Problem to work on — Begin the copy at the line containing "Instruction: Click the" and end it at the final line of the material below, reproducing each line exactly, without images.

Extracted information —
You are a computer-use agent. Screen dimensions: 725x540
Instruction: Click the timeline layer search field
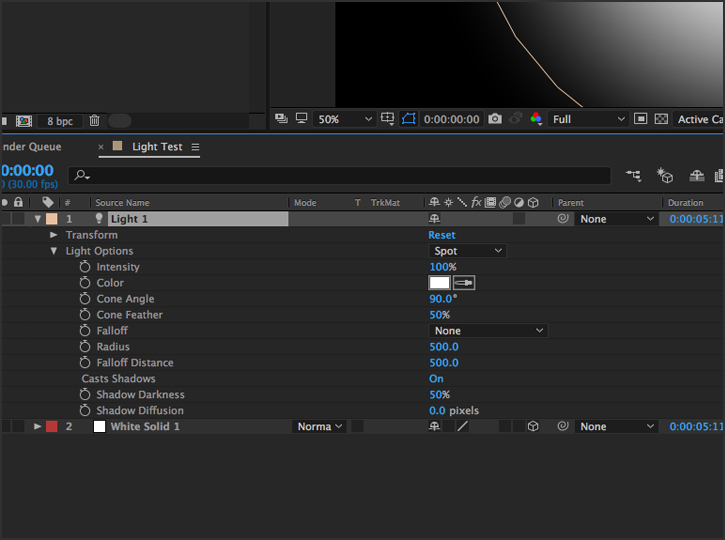pyautogui.click(x=340, y=175)
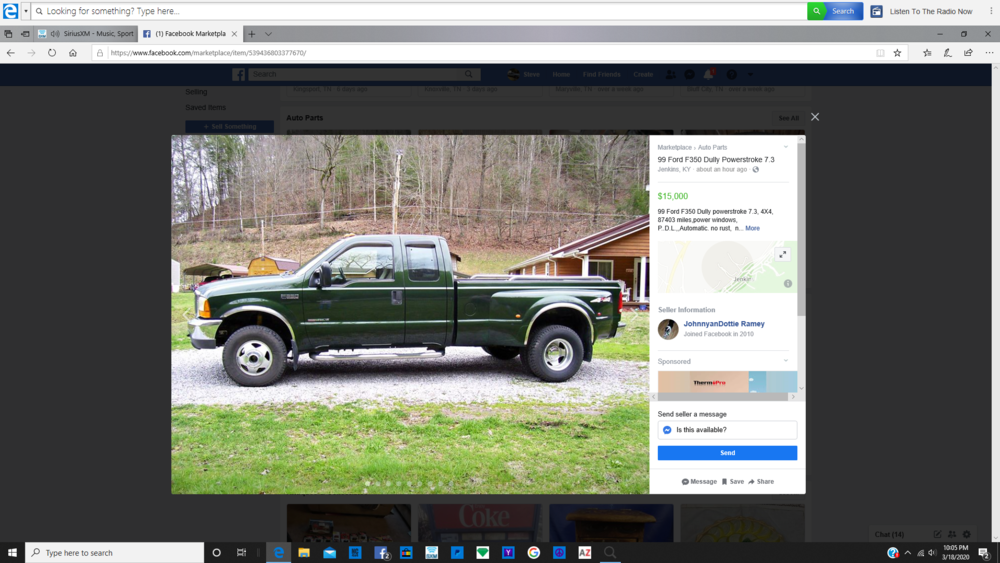Open listing options dropdown chevron
The width and height of the screenshot is (1000, 563).
[786, 147]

Answer section —
Instruction: Click the timeline layer search field
pyautogui.click(x=340, y=175)
Open listing options dropdown chevron
The width and height of the screenshot is (1000, 563).
[786, 147]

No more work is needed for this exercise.